“We would expect something like it in one of the big cities of the Maya world,” Geoffrey Braswell, a professor of anthropology at UC San Diego, said in a statement about the discovery. “Instead, here it was, far from the center.”
Braswell is the coauthor of a recent study on the find (described in the paper as a “wind jewel”) in the journal Ancient Mesoamerica as well as the author of another forthcoming study on the archeological site where it was found.
In 2015, Braswell and others excavated the jade pendant— as well as pottery and a couple of teeth— in a tomb that dates to around the year 400 A.D and is located in a place called Nim Li Punit in the south of Belize. According to Braswell, in the year 672, the jade pendant was used for the first time in a ritual focused on summoning wind and rain, which was essential for Mayan crops. Eventually, the precious artifact—which “had immense power and magic,” Braswell said— was buried.
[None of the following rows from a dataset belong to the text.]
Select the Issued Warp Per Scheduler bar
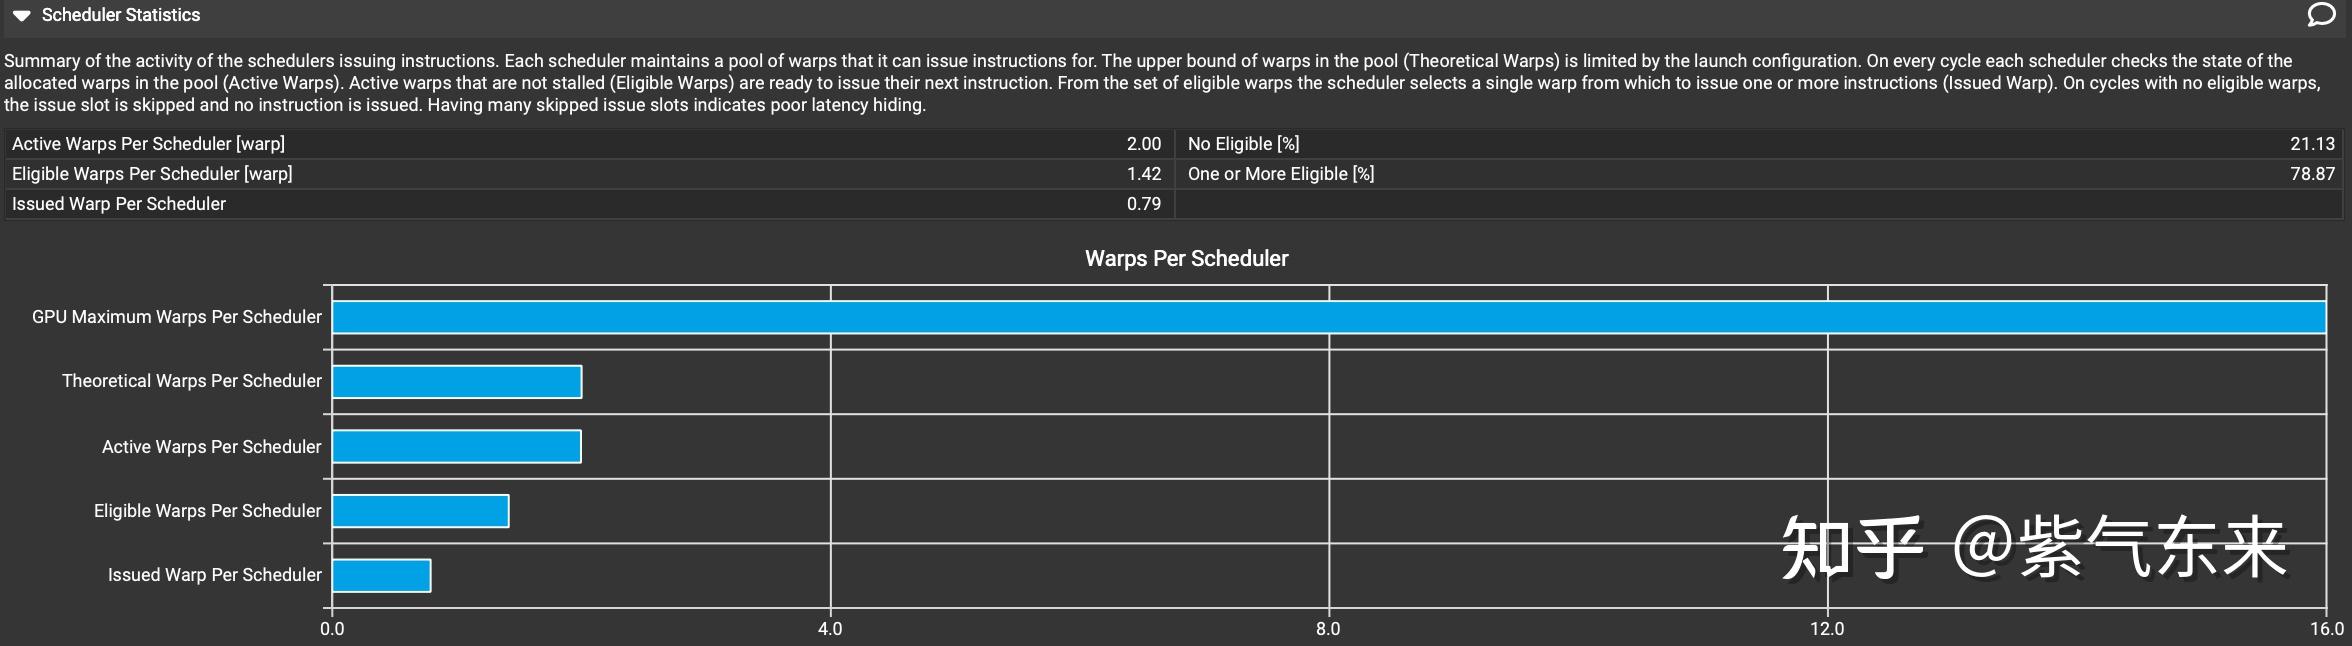 pos(380,574)
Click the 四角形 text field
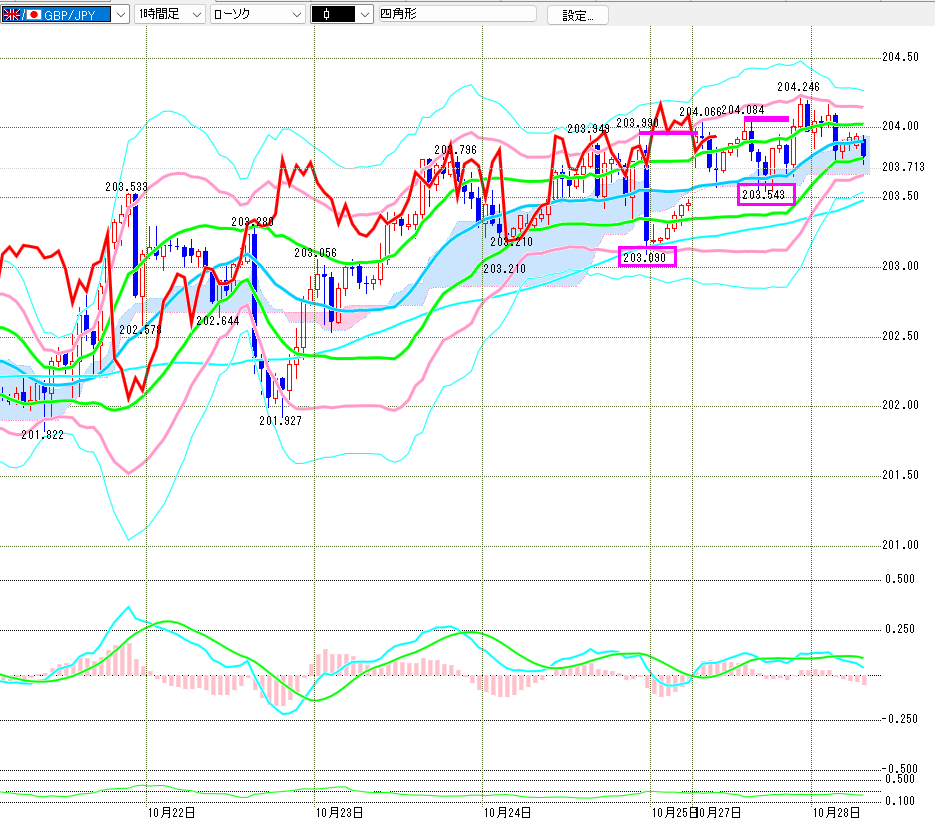This screenshot has height=823, width=935. (x=455, y=15)
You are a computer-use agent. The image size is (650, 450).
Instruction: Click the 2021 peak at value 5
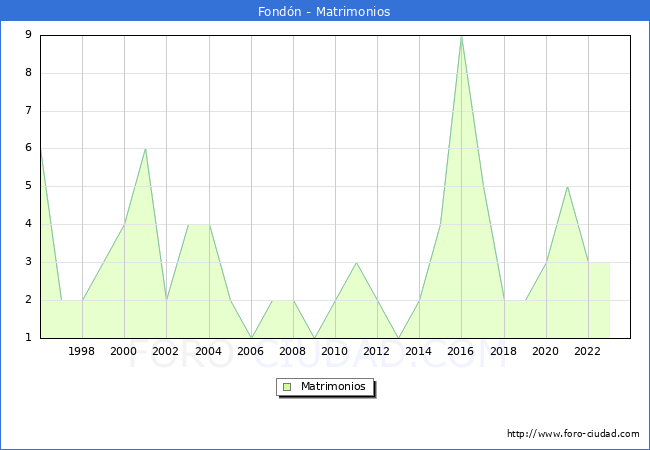(567, 187)
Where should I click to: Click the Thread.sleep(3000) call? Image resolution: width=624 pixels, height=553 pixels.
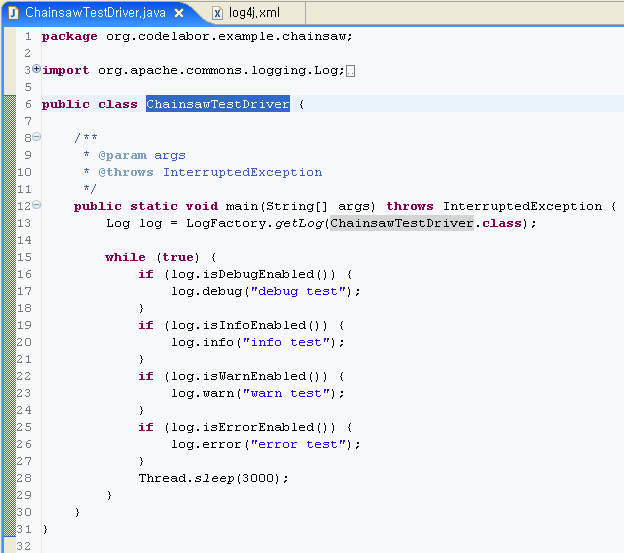213,478
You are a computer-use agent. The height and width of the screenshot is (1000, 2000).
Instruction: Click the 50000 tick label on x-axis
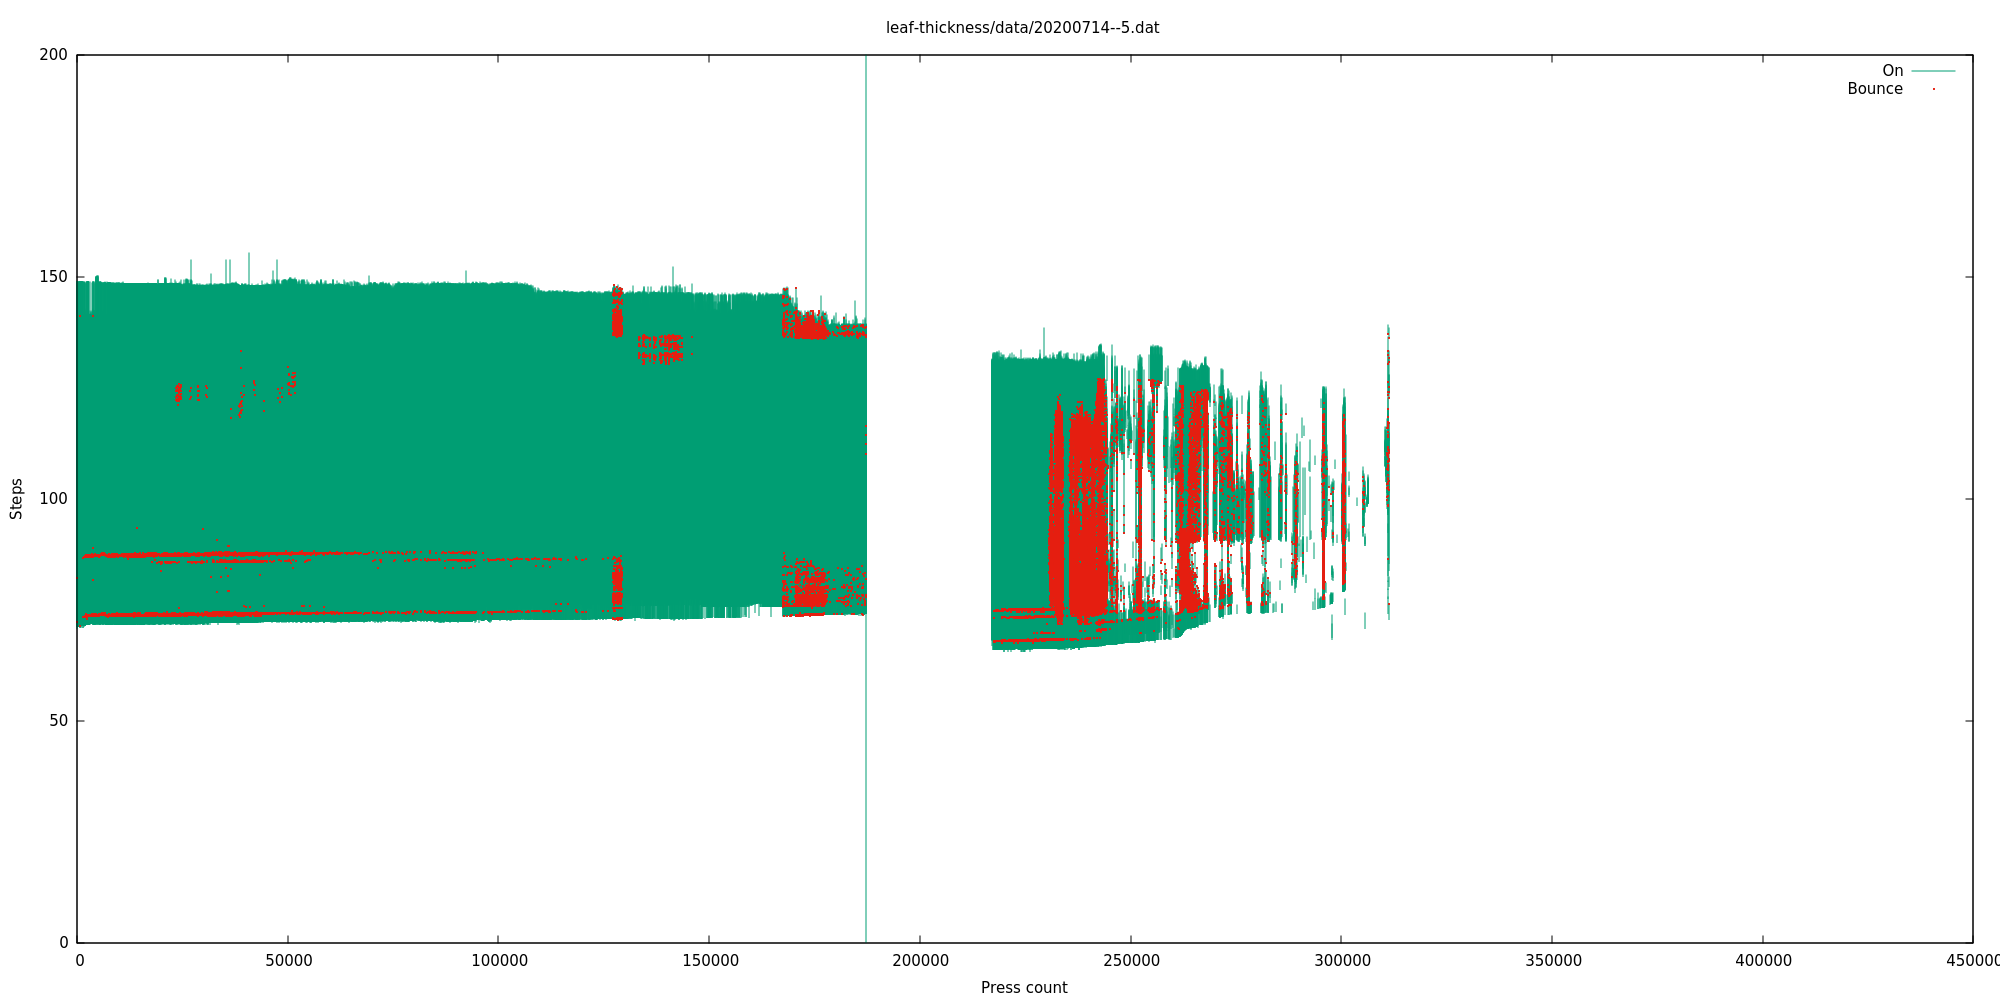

Measuring over seven inches across, about four inches high, and just over a quarter inch thick, the jade pendant is the second-biggest of its kind to be found in Belize. On one side are the hieroglyphs, and on the other, a T-shape. That T, according to the statement on the find, is a glyph known as “ik,” meaning “wind and breath.”
So what do the hieroglyphs say? While Braswell and another expert aren’t precisely sure, they do think they know the king’s name, Janaab’ Ohl K’inich, as well as information about his parents.
“It literally speaks to us,” Braswell said, about those hieroglyphs. “The story it tells is a short but important one.”